Psi y que

Homo “Coach”

La primacía de políticas neoliberales e ideologías postmodernistas han sido un terreno fértil para el esnobismo del coachismo. Al coaching no le interesa el cuestionamiento, ni la crítica de su actividad, pues su noción de "hombre" es meramente pragmática, sin preguntarse a quién sirve dicha utilización. Describir el rol del coach es complejo. El esnobismo parece ser más importante que la experiencia laboral, clínica o educativa, por ello no les interesa someter a prueba investigativa sus rudimentarias hipótesis cognitivas y menos aún han reflexionar sobre las implicaciones éticas de las ideas que defienden con tanta vehemencia.

El coach es una vomitiva presencia de la que ningún organismo profesional de la salud mental en México parece alarmarse a pesar de la clara existencia de abusos terapéuticos, así como de la desmedida industrialización y mercadeo de productos y servicios "coaching" que operan al amparo exclusivo de la ganancia económica. Los coaches no son Psicólogos, son administradores, internacionalistas, abogados, dentistas, ingenieros e increíblemente existen quienes ni la preparatoria terminaron. Los problemas de seguridad pública, económicos, políticos, sociales, laborales y familiares son condiciones aprovechadas por las empresas de coaching para convocar al sujeto postcontemporáneo, ese que confunde los medios con los fines y quien busca la promesa de la felicidad, misma que termina por ser fuente de enriquecimiento a costa del sufrimiento y dolor.

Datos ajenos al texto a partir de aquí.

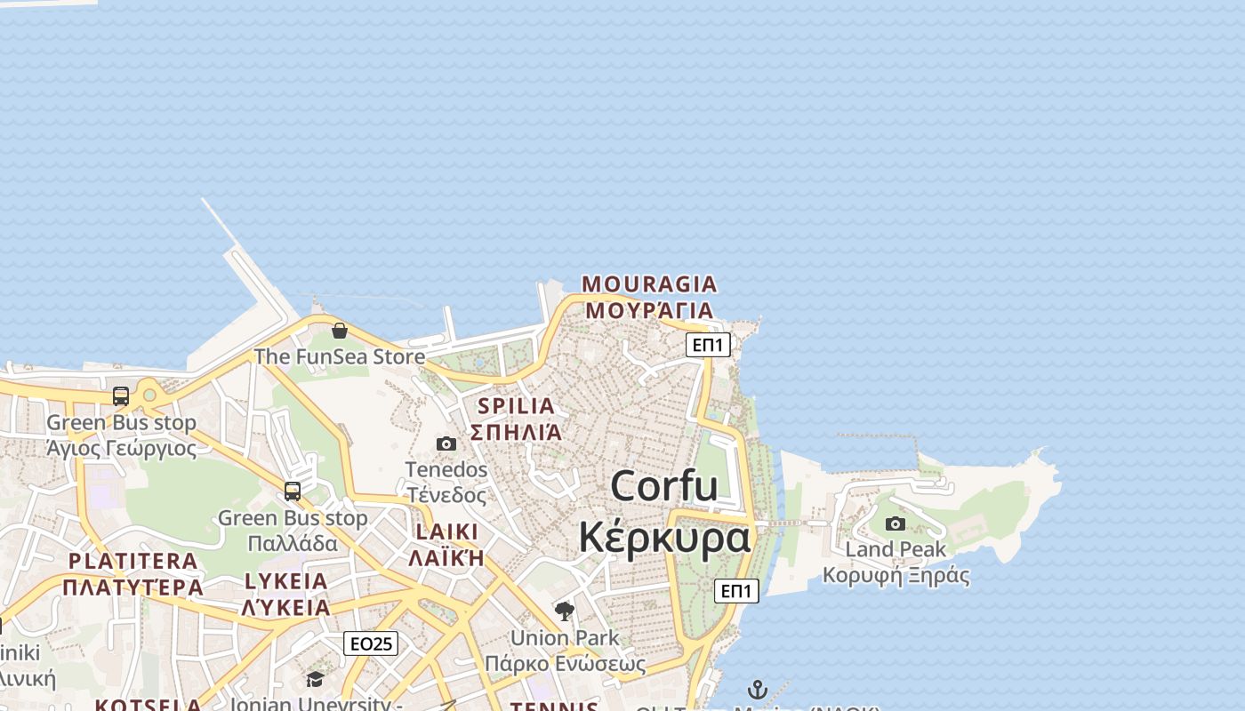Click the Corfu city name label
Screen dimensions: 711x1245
coord(664,486)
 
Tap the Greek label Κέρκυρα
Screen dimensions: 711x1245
coord(664,538)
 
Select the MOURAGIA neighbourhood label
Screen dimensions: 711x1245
coord(649,284)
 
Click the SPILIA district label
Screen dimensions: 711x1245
coord(517,406)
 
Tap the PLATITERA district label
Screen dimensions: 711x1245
coord(133,562)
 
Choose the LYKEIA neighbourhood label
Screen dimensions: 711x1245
coord(286,582)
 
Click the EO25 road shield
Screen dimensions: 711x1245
coord(371,643)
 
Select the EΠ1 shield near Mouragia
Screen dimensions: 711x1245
coord(708,345)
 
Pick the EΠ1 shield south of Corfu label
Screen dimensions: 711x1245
coord(736,591)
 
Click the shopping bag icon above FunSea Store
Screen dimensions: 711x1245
coord(339,332)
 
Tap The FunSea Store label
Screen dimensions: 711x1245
coord(340,356)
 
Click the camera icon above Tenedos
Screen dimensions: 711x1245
coord(446,443)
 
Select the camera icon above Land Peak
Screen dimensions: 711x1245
coord(896,524)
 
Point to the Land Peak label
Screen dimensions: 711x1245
coord(896,549)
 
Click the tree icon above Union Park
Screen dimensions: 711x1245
coord(564,611)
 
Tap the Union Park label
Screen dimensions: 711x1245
coord(565,638)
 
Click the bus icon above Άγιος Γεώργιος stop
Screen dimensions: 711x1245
coord(121,396)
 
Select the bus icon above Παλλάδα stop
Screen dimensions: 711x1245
coord(293,491)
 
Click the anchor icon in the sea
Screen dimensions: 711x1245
coord(757,690)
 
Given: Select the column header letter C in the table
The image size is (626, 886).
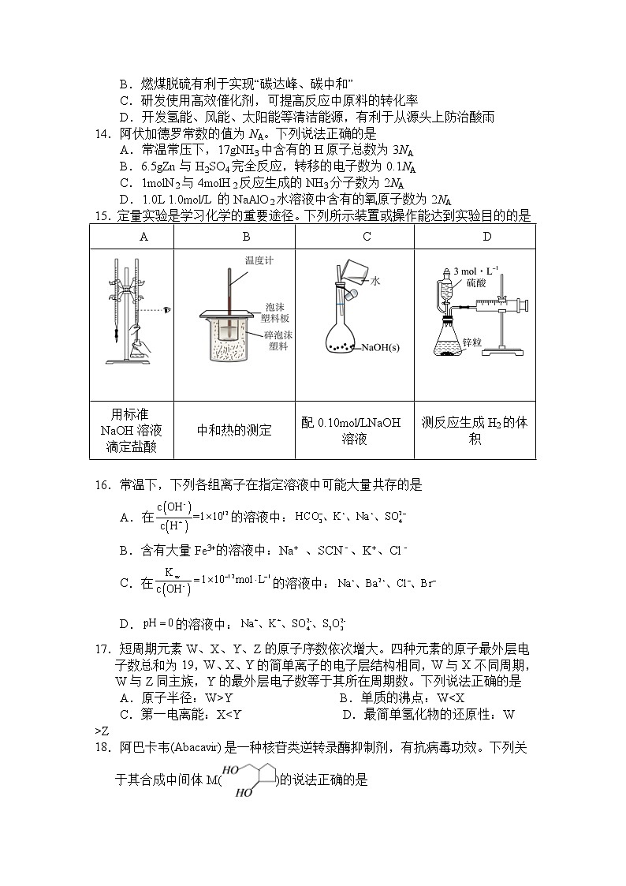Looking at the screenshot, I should click(x=367, y=237).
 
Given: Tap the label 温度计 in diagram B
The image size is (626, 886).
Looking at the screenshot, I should click(x=258, y=260).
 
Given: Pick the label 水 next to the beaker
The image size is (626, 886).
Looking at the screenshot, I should click(x=376, y=280).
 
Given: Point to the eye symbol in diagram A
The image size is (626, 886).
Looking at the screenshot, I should click(x=166, y=311).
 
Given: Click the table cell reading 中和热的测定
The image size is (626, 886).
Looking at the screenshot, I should click(x=234, y=431).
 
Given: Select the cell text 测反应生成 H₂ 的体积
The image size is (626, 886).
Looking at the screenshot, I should click(x=475, y=431).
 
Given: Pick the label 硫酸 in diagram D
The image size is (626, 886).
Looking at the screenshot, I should click(x=476, y=282).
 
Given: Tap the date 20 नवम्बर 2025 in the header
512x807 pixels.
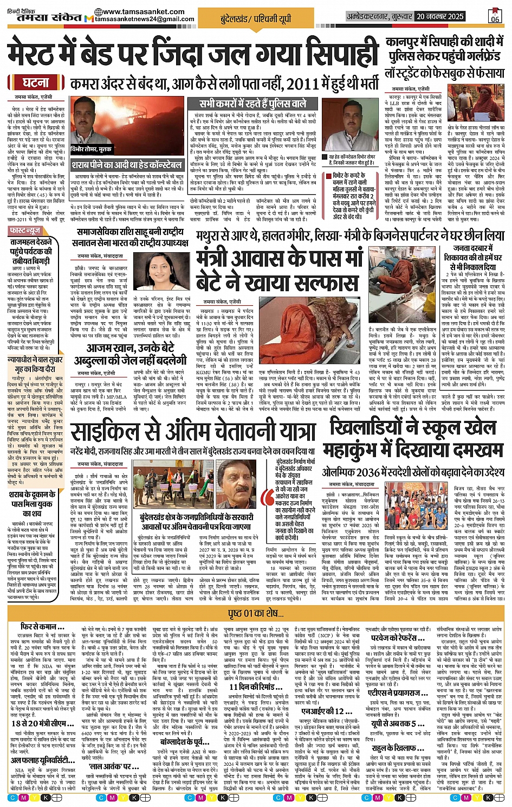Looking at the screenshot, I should point(440,16).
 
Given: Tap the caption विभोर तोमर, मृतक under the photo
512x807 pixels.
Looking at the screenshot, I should point(91,149).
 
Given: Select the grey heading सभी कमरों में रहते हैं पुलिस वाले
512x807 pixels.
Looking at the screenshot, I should point(252,104).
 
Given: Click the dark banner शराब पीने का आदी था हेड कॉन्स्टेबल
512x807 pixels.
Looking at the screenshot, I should point(127,165).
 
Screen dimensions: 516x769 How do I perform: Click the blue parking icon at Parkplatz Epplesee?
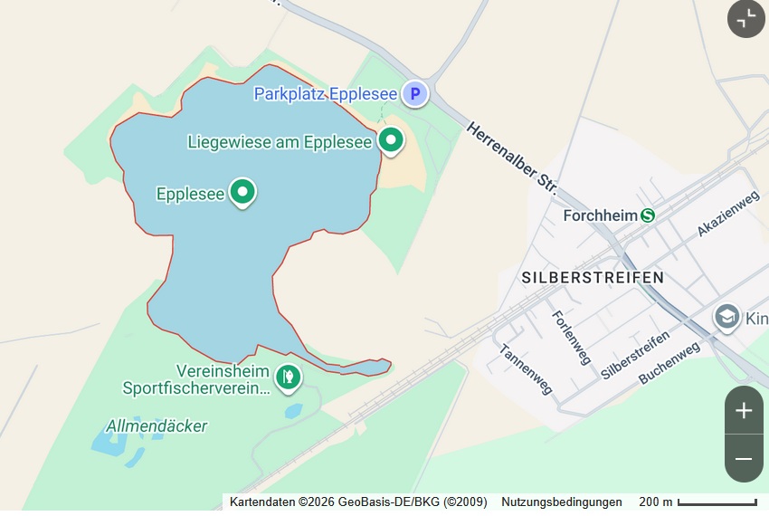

El coach tiene la habilidad de ser camaleónico y versátil. Es preocupante la profunda infiltración que tantas modalidades de coaching han logrado en instituciones educativas; particularmente universidades, partidos políticos, dependencias del gobierno y hasta en empresas privadas. El problema es doble; las empresas suponen requerir del coaching como estrategia de mejora y no reflexionan a profundidad sobre ¿qué es lo que realmente necesitan y para qué lo requieren? Quizás les resultaría más útil y conveniente invertir en un diagnóstico de necesidades de capacitación, en su planeación prospectiva, en una indispensable consultoría ética, en la mejora de su clima organizacional e incluso en la implementación de servicios de psicoterapia.

El coachismo ha ganado "popularidad" y espacios en las organizaciones pues siempre resultará más eficiente y barato, "motivar" al colaborador con terapias, dinámicas grupales, en lugar de ofrecerles contratos laborales justos, planes de compensación, paquetes de prestaciones o planes de vida, carrera y retiro dignos.